Here I am, checking out The New York Times’ multimedia feature on garden furniture design, when I come across the following paragraph:
The classic garden bench has been reinvented. Stones, near right, by Maya Lin are made of fiberglass-reinforced concrete in three sizes, $356 to $1,156; from Knoll, www.knoll.com…
WTWWJDF??! Maya Lin, the legend, the 20 year-old second-generation American girl who probably did as much as any other artist to catapult this country into the age of modern art, the paragon of artistic integrity who etched sorrow into smooth black stone, Maya Lin is designing garden furniture?!?
Oh, but it’s true. And it doesn’t end there.
Lin’s latest corporate work reflects the themes she has developed in her 20-year career. Her Winter Garden for American Express has a water wall that offers soothing sounds and a floor that undulates like a hillside meadow. The flowing spaces in her apartment for Peter Norton, founder of software maker Norton Utilities, can be zoned off with sliding partitions, much like a traditional Japanese house. Her wall in the lobby of the headquarters of the Principal Financial Group has a creek running through it, an open invitation to feel the flowing water.
Rolling hills inspired Lin’s curvilinear lounge chair, which also conforms to the contours of the human body. Non-Western objects, such as Chinese porcelain pillows and African headrests, were models for Lin’s collection for Knoll Inc., the office-furnishings maker. The collection, called Stones, consists of seats and a coffee table made of precast concrete.

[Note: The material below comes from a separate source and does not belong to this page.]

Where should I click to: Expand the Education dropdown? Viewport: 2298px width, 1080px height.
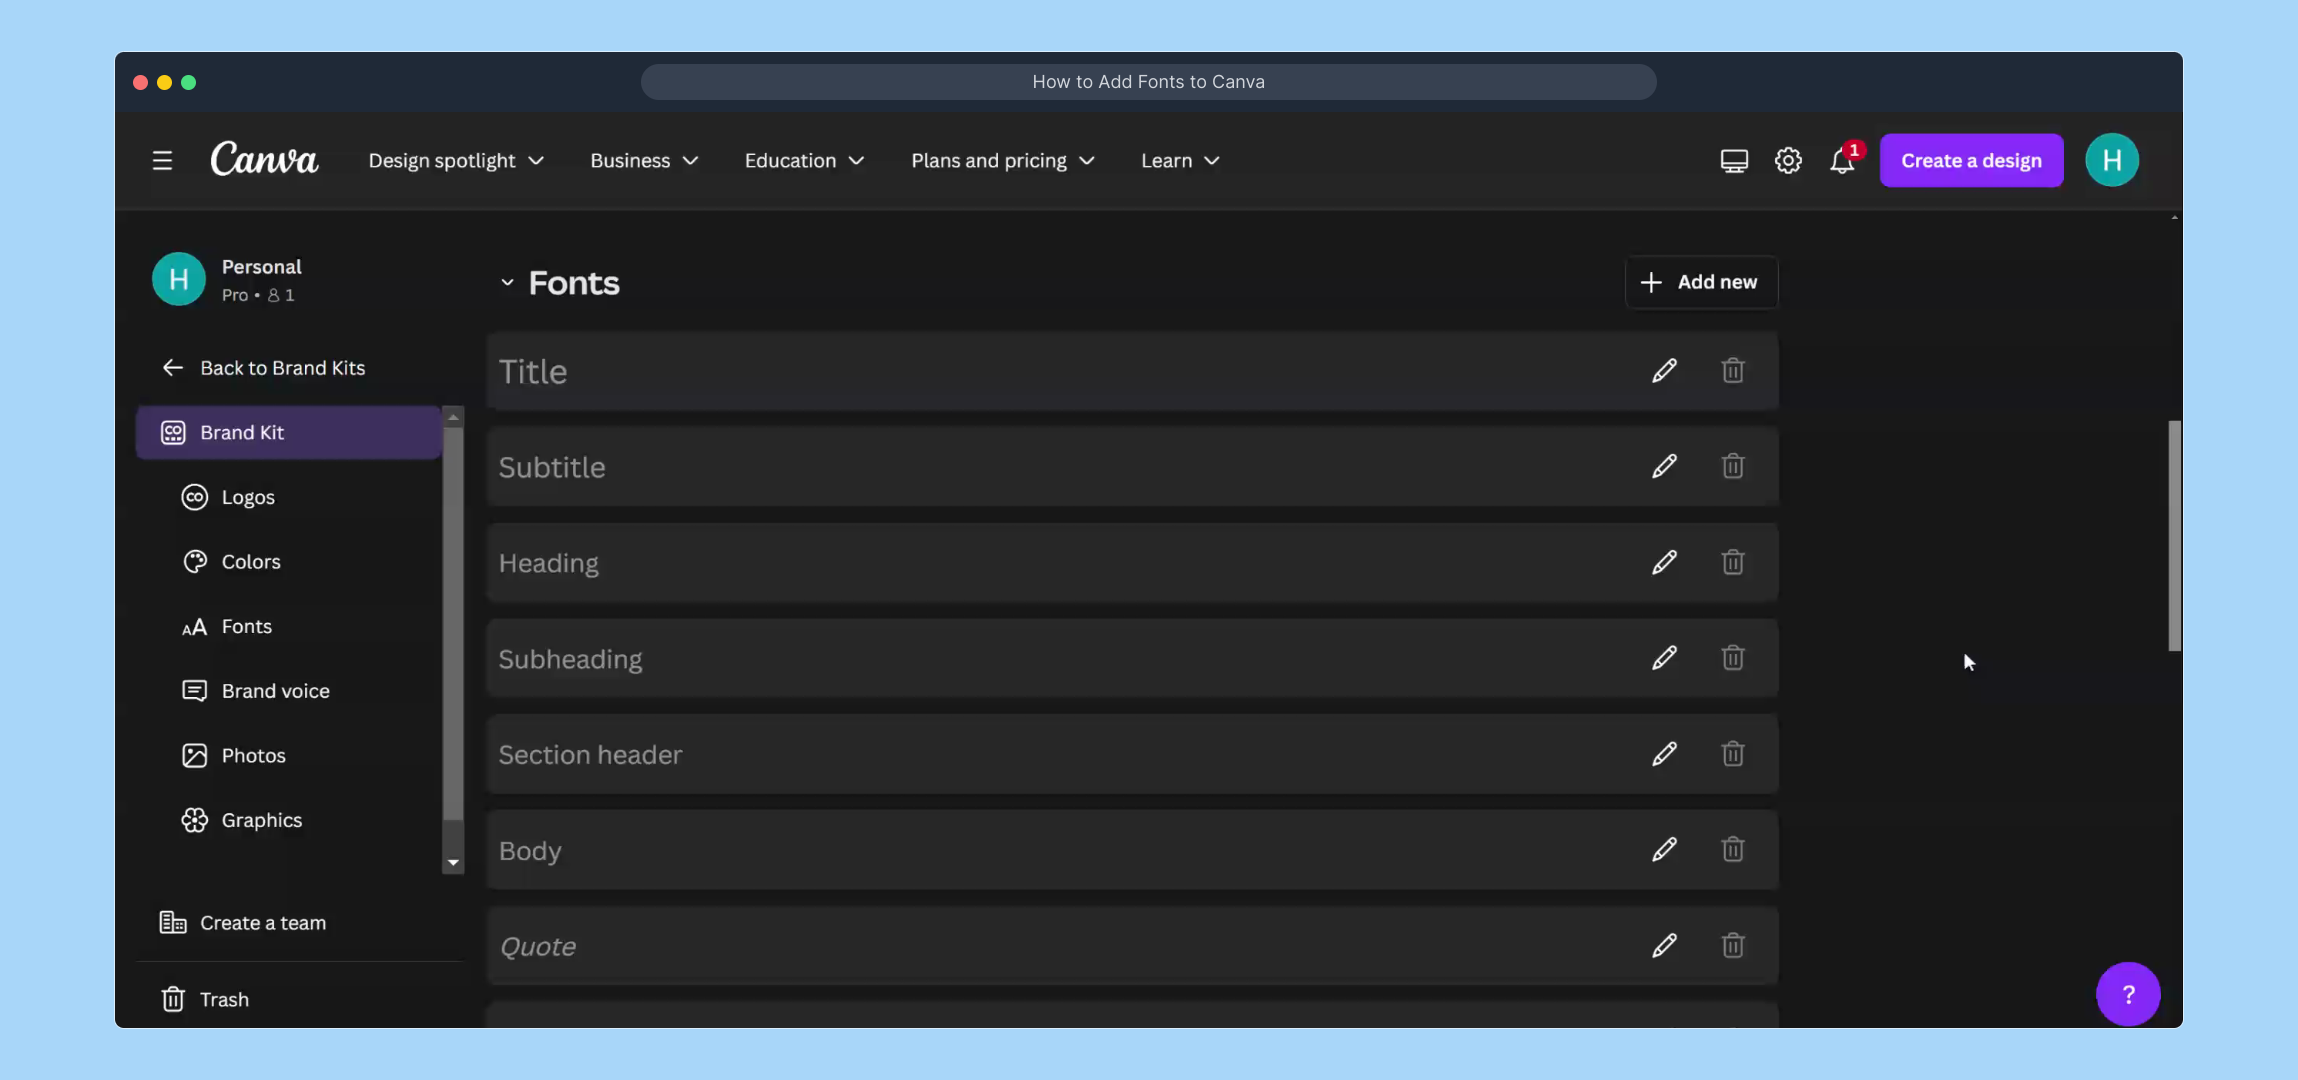802,160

Well, if I was a bit taken aback at first, I, for one, have already mellowed. The pictures of Lin’s unembellished artistry, paired with the soothing words and phrases of Corporate America — “Aveda,” “Principal Financial Group,” “curvilinear lounge chair” — have proved an opiate to my disquiet. After all, artists must make money, right? And it’s better, isn’t it, that the corporatists should have rolling oceanic sculptures for their art than gawky metallic polluto-machines made from the fledglings of endangered species? And with her line of lawn chairs, Lin’s art won’t just be for the elite, but available to the masses, which is a plus, right? Right?